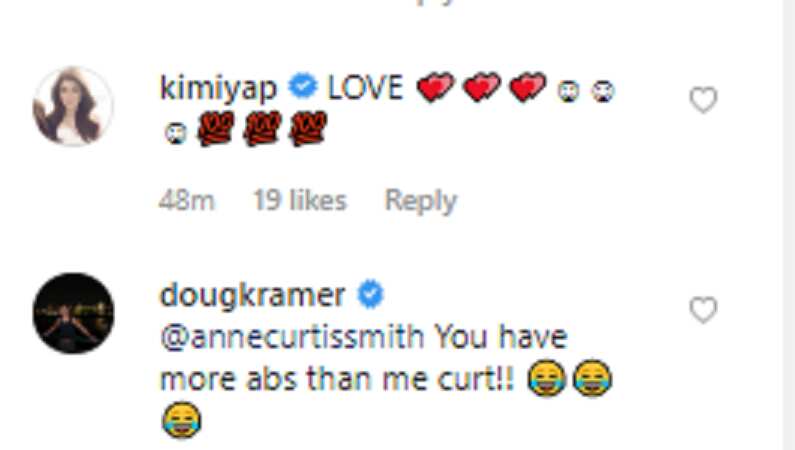Click the verified badge beside dougkramer
The height and width of the screenshot is (450, 795).
[371, 294]
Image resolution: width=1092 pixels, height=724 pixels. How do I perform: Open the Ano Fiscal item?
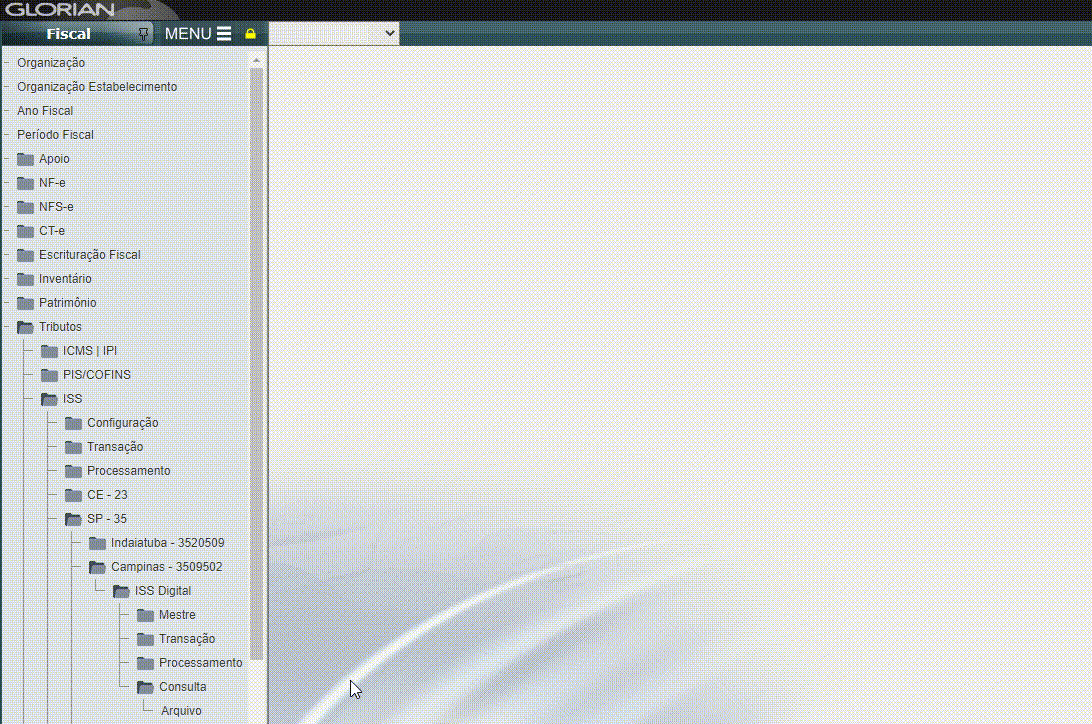[x=45, y=111]
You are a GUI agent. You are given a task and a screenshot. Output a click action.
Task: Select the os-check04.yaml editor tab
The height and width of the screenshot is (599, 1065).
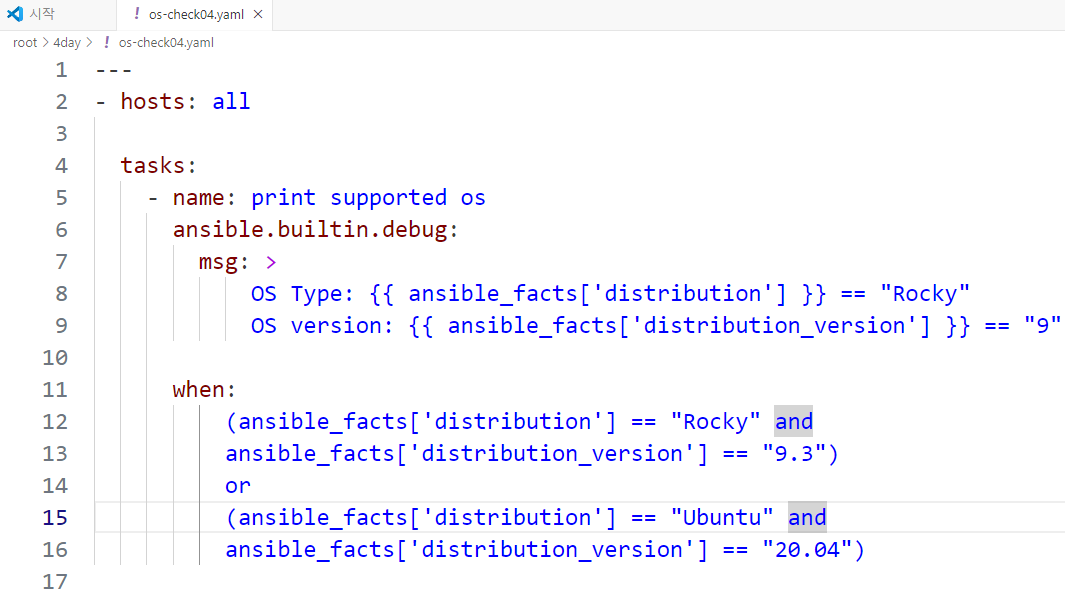coord(194,14)
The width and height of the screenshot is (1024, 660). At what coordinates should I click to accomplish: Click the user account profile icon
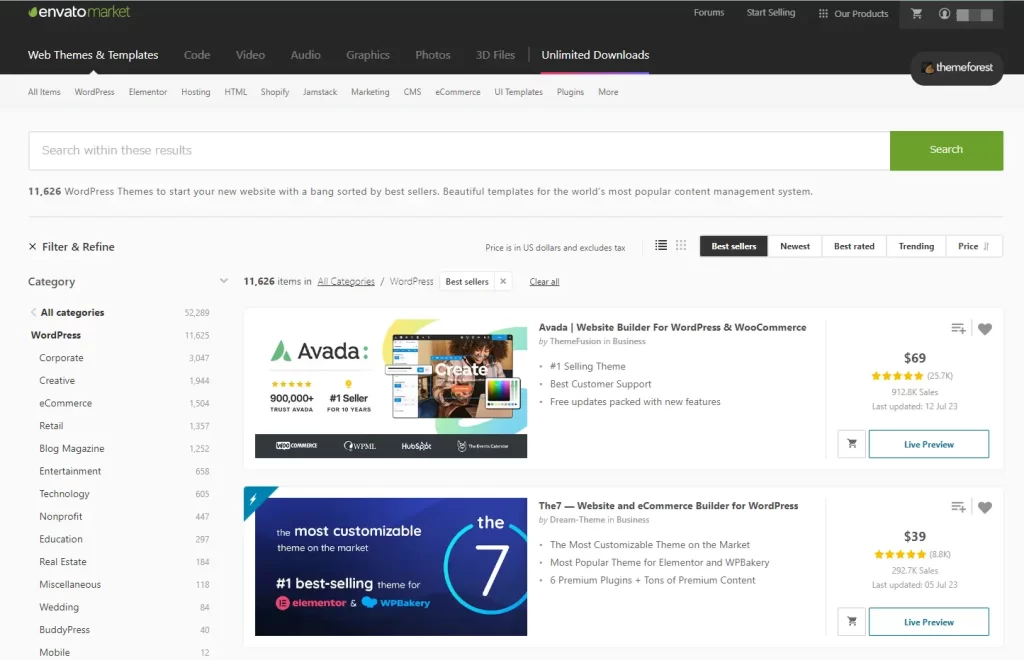(x=944, y=14)
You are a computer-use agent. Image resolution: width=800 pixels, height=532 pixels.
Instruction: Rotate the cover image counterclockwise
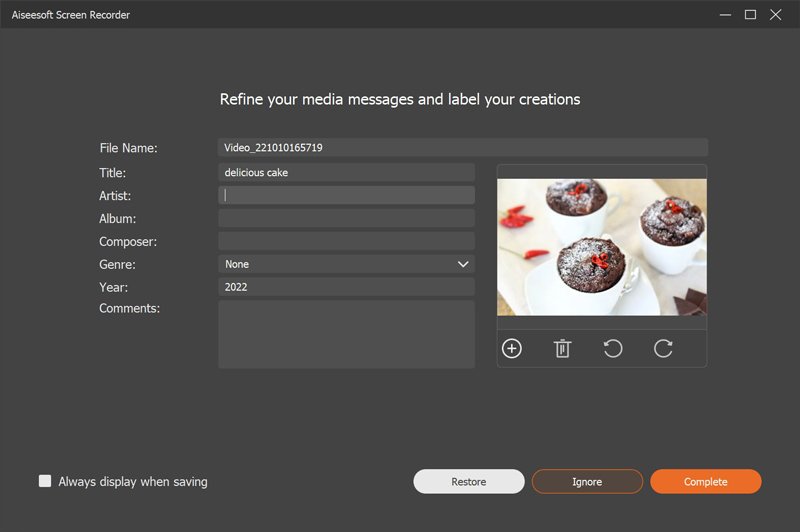pos(613,348)
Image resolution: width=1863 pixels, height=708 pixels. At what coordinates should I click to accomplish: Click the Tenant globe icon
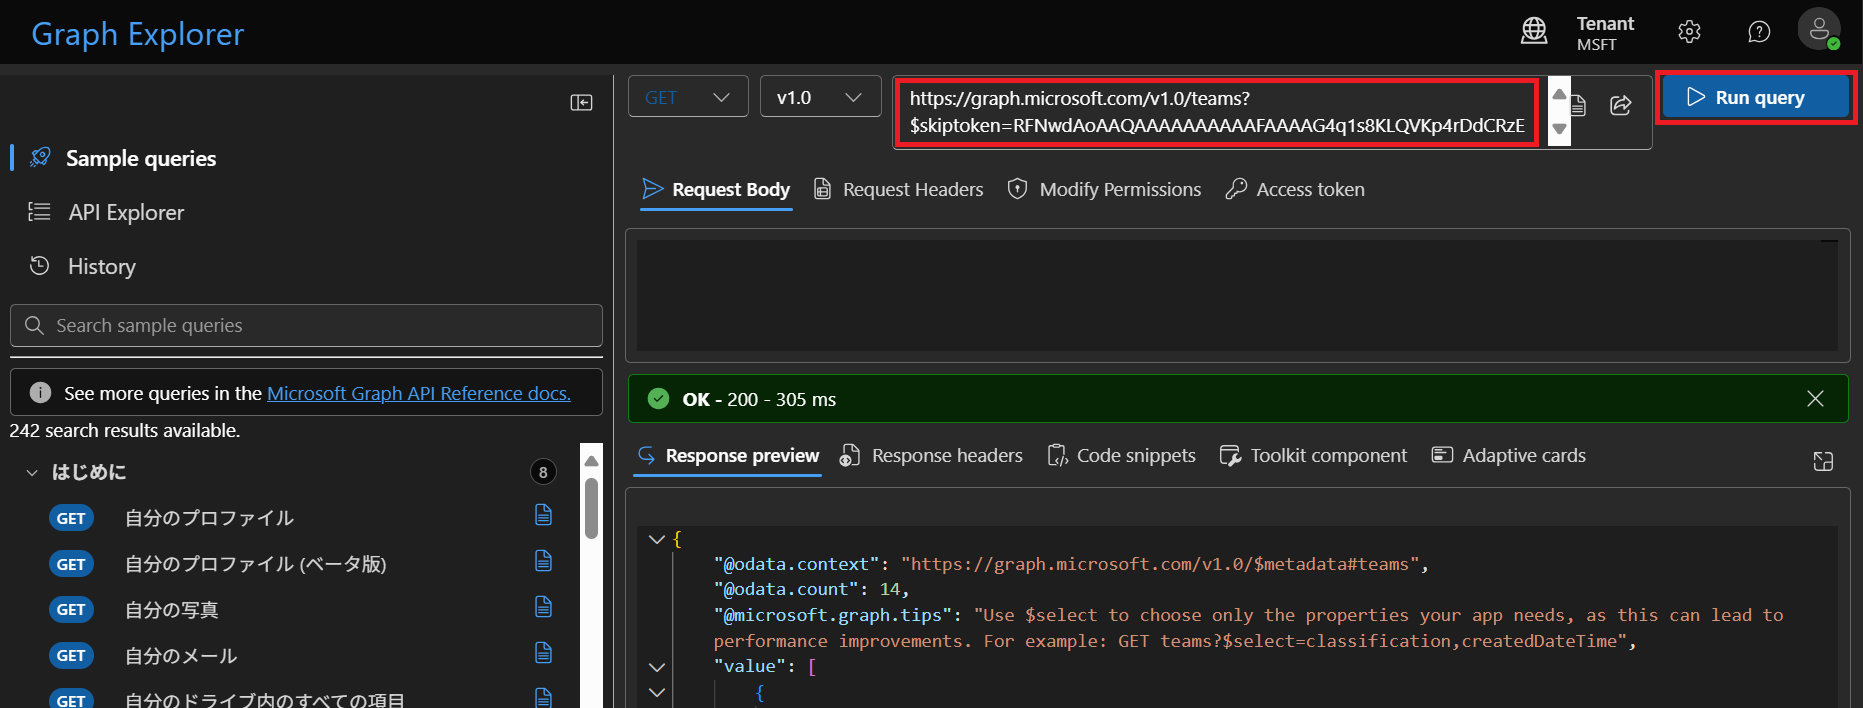1534,31
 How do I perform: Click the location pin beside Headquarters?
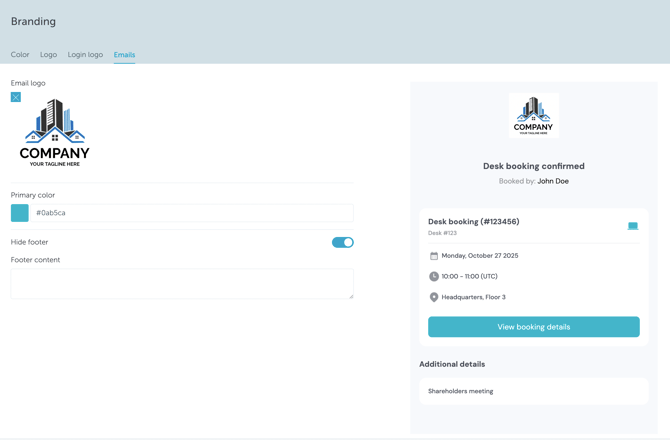(434, 297)
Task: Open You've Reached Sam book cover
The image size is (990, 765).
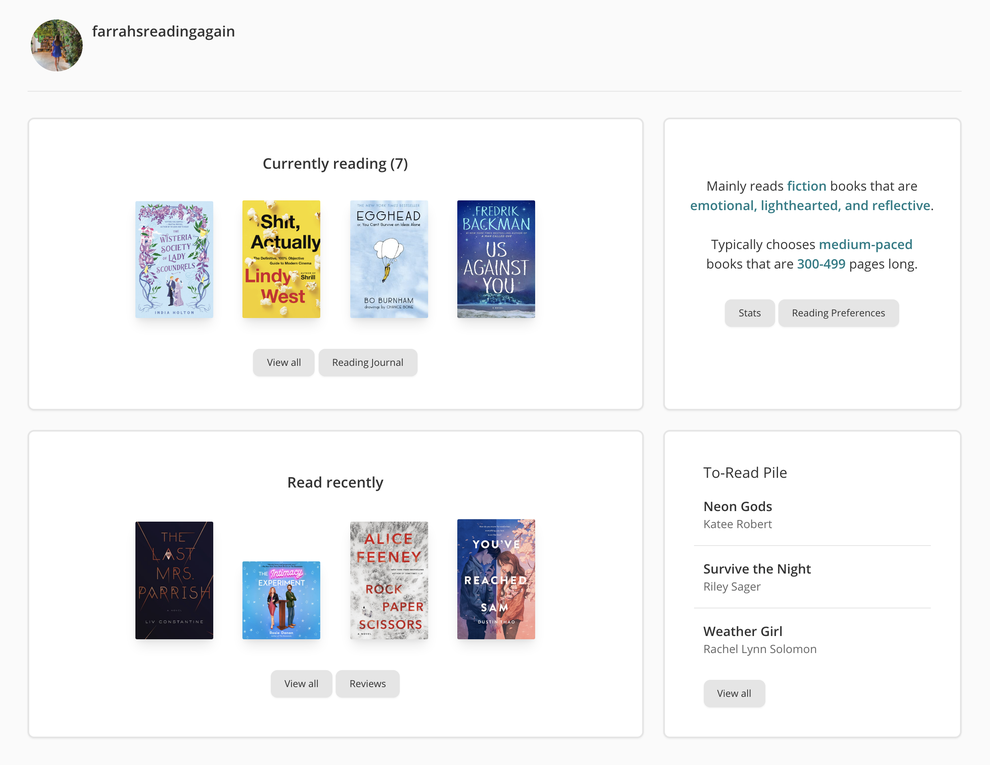Action: 496,580
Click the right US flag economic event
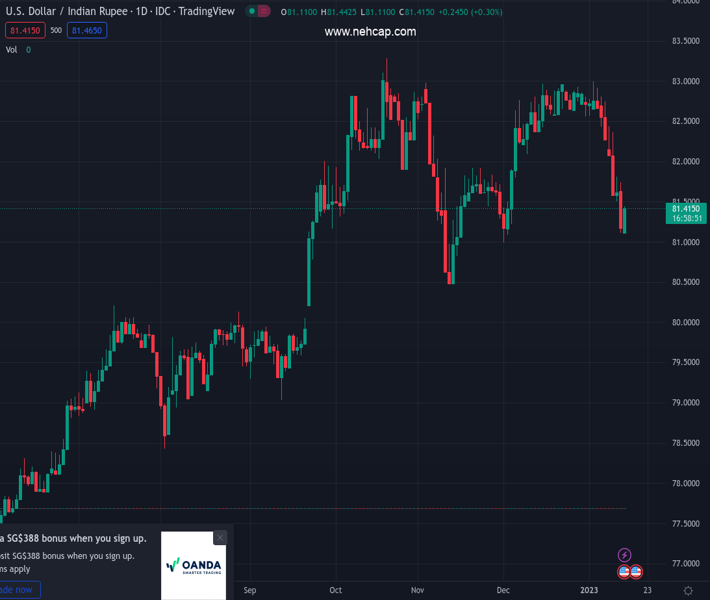Viewport: 710px width, 600px height. (635, 571)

### Task goal:
Whichever lines of the material hold the word "agent", find and copy them.

### Finished exercise:
You are a GUI agent. You are given a task and a screenshot. Output a click action.
You are a computer-use agent. Image resolution: width=800 pixels, height=532 pixels.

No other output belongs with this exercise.